Monica Trauzzi: Hello and welcome to OnPoint. I'm Monica Trauzzi. With me today is Charles Drevna, president of the National Petrochemical and Refiners Association. It's nice to see you again.
Charles Drevna: Nice to see you again and thanks for having me and happy New Year to you and all your fine crew here.
Monica Trauzzi: Happy New Year, thank you. Charlie, NPRA filed suit against EPA earlier this week for its approval of E15. Why isn't the jump from a 10 percent blend to a 15 percent blend a good one?
Charles Drevna: Well, it's a 50 percent increase, which, by anyone's calculus, is a large increase. But that being said, Monica, EPA has to, we believe, has to look at the total automobile, the total fuel system, just not one small portion, the emissions controls. They also, in our opinion, under the Clean Air Act, can't pick and choose which vehicle or which engine you can use a certain fuel for. We don't believe the Clean Air Act allows that. So we think a partial certification on only new vehicles, while the consumer is left out, you know, literally could be left out in the cold on any number of other applications, you know, snowmobiles, lawnmowers, chainsaws, older automobiles. And we don't even believe that the data is in enough for the newer automobile. So we are concerned that EPA is putting politics ahead of consumer safety.
Monica Trauzzi: So, if they were to take a broader approach to this and include more types of vehicles, would you then support that?
Charles Drevna: If the data would indicate that E15 or any blend over E10 would not harm any engine and would not harm the consumer, naturally, we would say sure.
Monica Trauzzi: Well, EPA would argue that tests have been done and the data is clear, that they can move forward with this.
Charles Drevna: Well, I think EPA is sort of gilding the lily there quite a bit when they say tests have been done. First of all, the testing didn't come in until the day before they announced, or they published the regulation. And, again Monica, it was only a certain portion of the automobile that they tested. It was only the emissions system, not the total automobile bumper-to-bumper and what impact E15 may have on it. So, there's been this controversy about liability. Our position is we shouldn't be arguing over liability. Who's going to be liable in case there's a mishap? Who's going to be liable in case there's misfueling? We shouldn't have to argue over that if we all agreed that the data is sufficient, the science is proven and the Clean Air Act is followed. We don't believe any of that has occurred yet and that's why we filed suit.
Monica Trauzzi: Some might think that the trade organization representing refiners is simply trying to protect its interests when it comes to this suit, namely the fact that ethanol would be displacing the products that your industry is producing. So, how concerned are you about the economics of this all and how a 5 percent increase in the amount of ethanol that's being blended would impact your industry?
Charles Drevna: Well, Monica, we're already living under Energy Independence and Security Act of '07, which stipulates we have to be blending a lot more ethanol and other biofuels into our product. So that's the law of the land and we accept that, but we have to, I think, as a country, live by the rule first do no harm. And if and when these fuels can be proven to be a safe, reliable, effective fuel we say fine.

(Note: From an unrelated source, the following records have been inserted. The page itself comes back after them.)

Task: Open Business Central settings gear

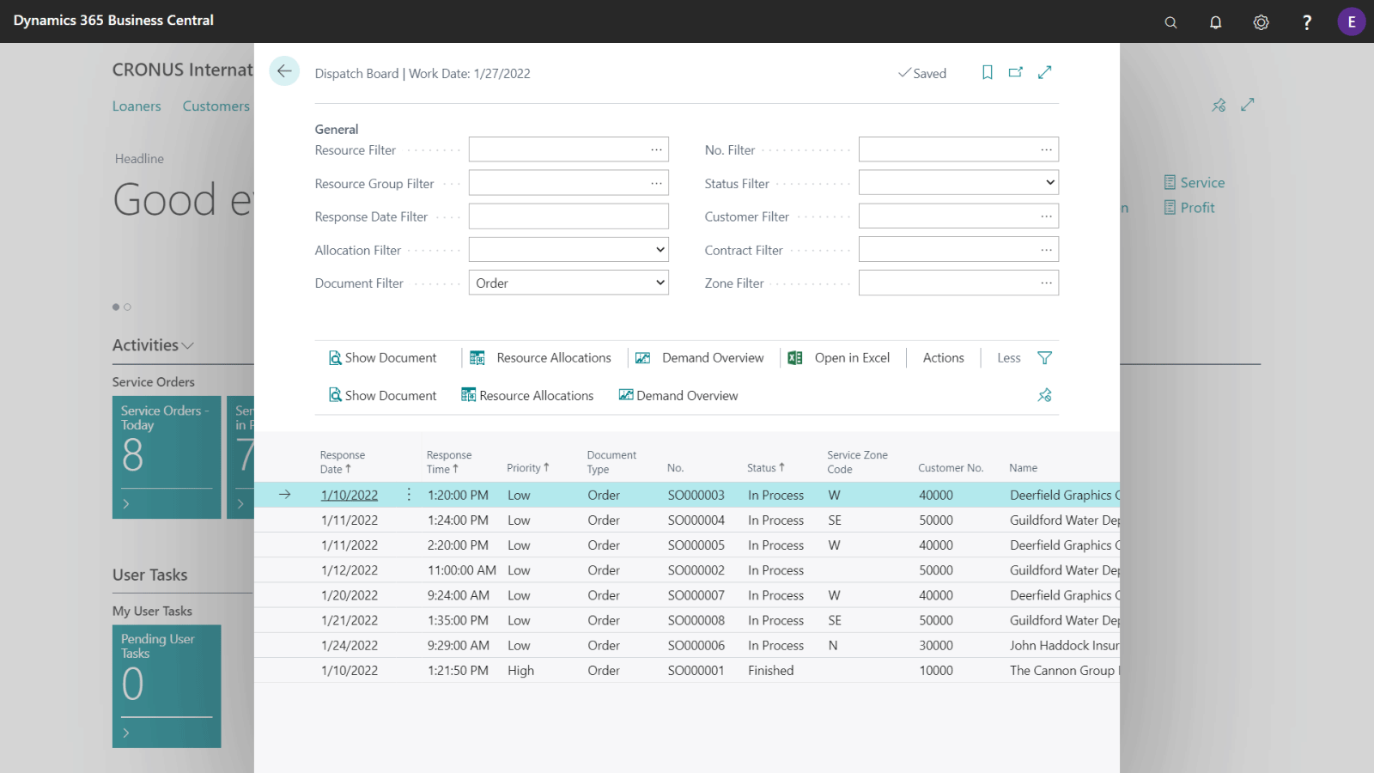Action: pyautogui.click(x=1261, y=21)
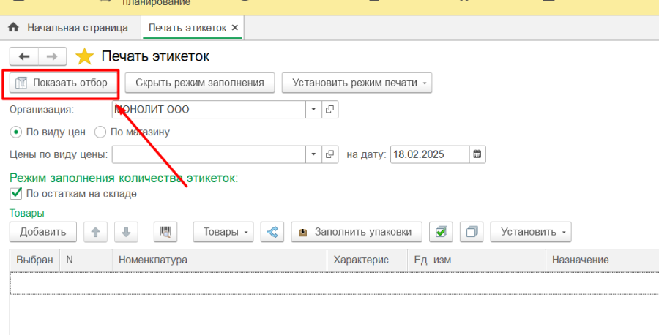Image resolution: width=659 pixels, height=335 pixels.
Task: Click the 'Заполнить упаковки' button
Action: pyautogui.click(x=357, y=232)
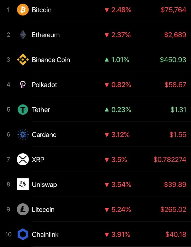191x247 pixels.
Task: Click the Uniswap unicorn icon
Action: click(x=23, y=184)
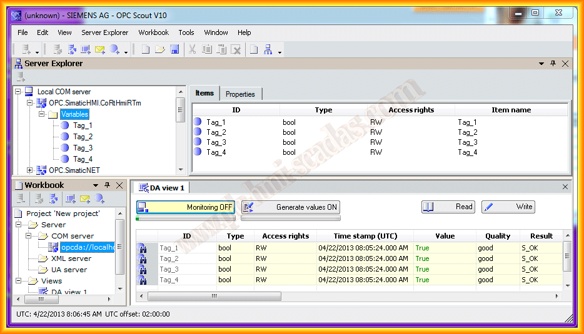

Monica Trauzzi: So, you're not just trying to buy a little more time for your industry?
Charles Drevna: Not at all. What we're trying to do is make sure that we continue to provide to our consumers, to the American people, a fuel that they can rely on and it's safe, efficient, and reliable. And that's our concern. We believe EPA has turned a blind eye to the consumer on this and, quite honestly, it's quite frustrating and perplexing.
Monica Trauzzi: Let's switch gears and talk about the new Congress. How do you believe your organization may be treated differently by the Republican-led House?
Charles Drevna: I think we will get a fair hearing. I think all industry, all business and the NGOs and everyone else will get a fair hearing. We believe, at least from my organization's viewpoint, from my personal viewpoint, we didn't get a fair hearing on greenhouse gases, on how Waxman-Markey or Kerry-Boxer was developed. We believe we were left out in the cold on that one. We understand that and, in our opinion, the American people in November said, no, we don't want to do it this way. And, you know, we're not opposed to regulating, if regulation is called for. We want balance. We believe we didn't get that balance in the 111th. We look more toward the balance in the 112th.
Monica Trauzzi: So you think you'll get a fair hearing. Do you think the discussions will be looking back to how things were handled last year or they look forward to how things should be handled in the future?
Charles Drevna: Well, I think, I believe that we shouldn't go so far back in the rearview mirror, because there are many things on the books right now that we're complying with, that industry has invested significant dollars. What we should be looking for looking back a little bit, where can we make corrections that impact jobs and impact the economy? Where can we make sure we don't make those mistakes going forward that impact jobs and impact the economy? And that should be the focus. President Obama himself said we're going to tackle the economy. We're going to tackle the jobs. What we don't want to have happen is EPA fail us for a loss.
Monica Trauzzi: And you believe that EPA regulation of emissions could do just that?
Charles Drevna: Right.
Monica Trauzzi: And that's going to be one of the big discussions on the Hill this winter.
Charles Drevna: Regulation of greenhouse gas emissions under the Clean Air Act, absolutely. We stated that position even during the Bush administration, that the Clean Air Act is not the mechanism to control or regulate greenhouse gases. And you still have to take a look at jobs, the economy, and what all the impacts of these various initiatives have on that and have on the environment. And when you look at what they're proposing, we see an increase in CO2 emissions because the jobs and the manufacturing is going to be shipped overseas. So we see it as an all cost, no benefit kind of rule for the consumers in the United States, again, who, in our opinion, summarily dismissed that in November.
Monica Trauzzi: So, how do we regulate emissions then? If it's not through the Clean Air Act, if it's not through cap and trade legislation on the Hill, what do we do?
Charles Drevna: Well, I think maybe regulate emissions isn't the right term. Maybe let's talk about technology. We have the best and the brightest in this country. People copy us in technology. We were the leaders. We should, again, establish that leadership. Let's put our efforts collectively into efficiency, into conservation and building that better mousetrap without trying to create winners and losers within certain segments of industry. And that's how we think it should be done. You know, if you can come up with technology, not mandate it, because mandating technology has proven to be an abysmal failure in the past.
Monica Trauzzi: How far do you think efforts to stop EPA from regulating greenhouse gas emissions will go in Congress?
Charles Drevna: Well, you're looking at the Rockefeller amendments right now that would at least delay it for two years. You have Senator Murkowski talking about even a permanent delay. I think when you get a bipartisan look at what EPA is trying to do. Again, look, the midterm elections, the center of the country summarily rejected a cap and trade. I think it would be very harmful to the consumer, very harmful to the economy to try to backdoor it through the Clean Air Act with regulations through EPA at this time. Apparently Senator Rockefeller and others believe the same thing.
Monica Trauzzi: OK, we'll end it right there. Thank you for coming on the show, nice to see you.
Charles Drevna: Thank you for having me. It's always a pleasure, Monica.
Monica Trauzzi: And thanks for watching. We'll see you back here tomorrow.